Es wird ja bald ein vom Bund beschlossenes, landesweites 49€-Ticket geben. Auf Landesebene kommt bald das Jugendticket für 29€ im Monat. Ich würde gerne für das VRN-Gebiet zusätzlich ein 9€-Ticket für junge Menschen etablieren und dieses dann gleichzeitig mit den anderen einführen. Sodass die, die sich die anderen beiden Tickets nicht leisten können, noch dieses zur Auswahl haben. Das Angebot würde dann auch Studierende und Auszubildende einschließen.
ÖPNV mal anders: Sie haben eine Seilbahn zwischen dem Neuenheimer Feld und dem S-Bahnhof Pfaffengrund-Wieblingen geplant. Wie kommen sie darauf?
Das Problem ist, dass wir 70% Pendler in Heidelberg haben. Die meisten davon kommen aus dem Westen, deshalb wir im Neuenheimer Feld jetzt schon Probleme haben, den Verkehr zu bewältigen. Wenn wir das Neuenheimer Feld jetzt noch weiter ausbauen, müssen wir auch das größere Verkehrsaufkommen bewältigen. Dafür ist eine Seilbahn super geeignet, da sie über Hindernisse (Neckar, Autobahn,..) hinweg schweben kann.
Ich kann mir gut vorstellen, das Konzept beispielsweise auch auf das Patrick-Henry-Village auszuweiten. Eine Seilbahn ist übrigens halb so teuer, wie eine Straßenbahn.
Das klingt nach einer innovativen Idee! Wie kommt man eigentlich generell vom Schuldienst zur Kommunalpolitik?
Ich habe Politikwissenschaft studiert in Heidelberg und ich bin Politik- und Gemeinschaftskundelehrer. Ich habe mich also schon immer für Politik interessiert und war politisch engagiert.
Würden Sie den Lehrerberuf nicht vermissen?
Sicherlich an dem einen oder anderen Tag. Aber ich brenne für die Kommunalpolitik und würde es bestimmt sehr genießen, den Job als Bürgermeister auszuführen.
Als Oberbürgermeister:in fällt man in Heidelberg in die Besoldungsgruppe B9, d.h. 12.135,89 Euro pro Monat. Ist das eine Motivation, das Amt auszuüben?
Nein (lacht). Das Geld spielt da keine Rolle. Es geht darum, dass man für die Kommunalpolitik brennt und das tue ich. Deshalb kandidiere ich.
Rechnen Sie sich bei dieser Wahl gute Chancen aus?
Ja. Heidelberg ist die jüngste Stadt Deutschlands. Man sieht, dass es einen richtigen Wechsel geben sollte und dass ich konkrete Lösungen habe, die Heidelberg voranbringen können.

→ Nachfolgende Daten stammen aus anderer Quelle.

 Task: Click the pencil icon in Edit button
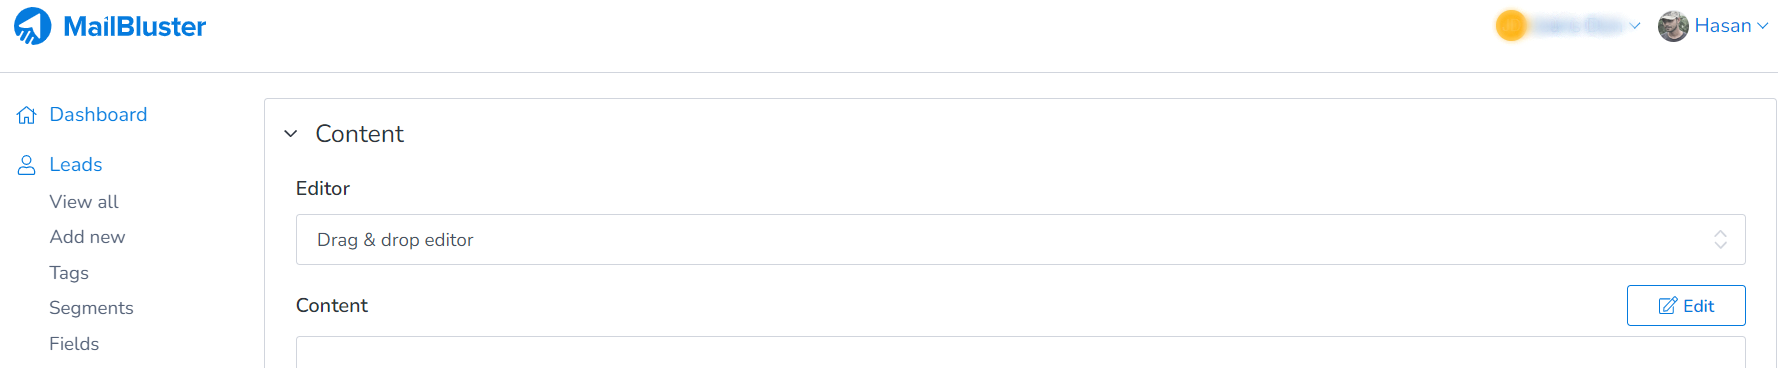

Ich bin in den wichtigsten Ausschüssen und im Gemeinderat seit 2019. Ich sehe, was falsch läuft und sehe, was wir besser machen können und müssen. Das würde ich gerne tun.
Wenn Sie drei Wünsche für Heidelberg frei hätten, was würden Sie sich wünschen?
Bezahlbaren Wohnraum für junge Familien. Eine Lösung für den Verkehr, sodass es weniger Pendelverkehr gibt. Und ich würde mir wünschen, dass alle Menschen, die wollen, in Heidelberg leben können und sich beteiligen können.
Sie wollen einen „Klimabürger:innenrat“ zur Diskussion von Klimafragen einführen. Dürfte ich da auch mitmachen?
Wenn Sie sich bewerben und dann gelost werden, auf jeden Fall.
Das Problem ist: Wir alle wollen so schnell wie möglich klimaneutral werden. Ich habe das Ziel bis 2030. Dafür brauchen wir aber einen gesellschaftlichen Konsens. Ich kriege im Gemeinderat immer wieder mit, dass wenn jemandem etwas „weggenommen“ wird, es Gegenwind gibt. Auch wenn es sich um notwendige Maßnahmen zum Schutz des Klimas handelt. Wenn wir jetzt aber die Entscheidung aus dem Gemeinderat raus nehmen und sie an die Gesellschaft weitergeben, könnten wir dieses Problem lösen. Dieser Klimarat soll dann ein Querschnitt der Gesellschaft sein: Junge, Alte, Arme, Reiche, Menschen aus allen Stadtteilen, Unternehmer, Alleinerziehende, etc. Diese ganzen Menschen sollen Teil einer Gruppe sein, die dann die Möglichkeit haben wird, sich alle sechs Monate mit Experten und Expertinnen zusammenzusetzen, um wichtige Klimafragen zu diskutieren. So können wir schnellstmöglich vorankommen.
Alles klar, dann vielen Dank für die interessanten Einblicke Herr Michelsburg!